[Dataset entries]
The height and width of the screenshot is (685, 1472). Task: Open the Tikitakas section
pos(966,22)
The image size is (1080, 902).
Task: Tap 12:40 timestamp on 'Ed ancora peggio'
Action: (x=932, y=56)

| How to complete this task |
Transcribe all of the data exactly, leaving no line out.

| Response area |
The height and width of the screenshot is (685, 1472). Task: Open the Tikitakas section
pos(966,22)
The image size is (1080, 902).
Task: Tap 12:40 timestamp on 'Ed ancora peggio'
Action: (x=932, y=56)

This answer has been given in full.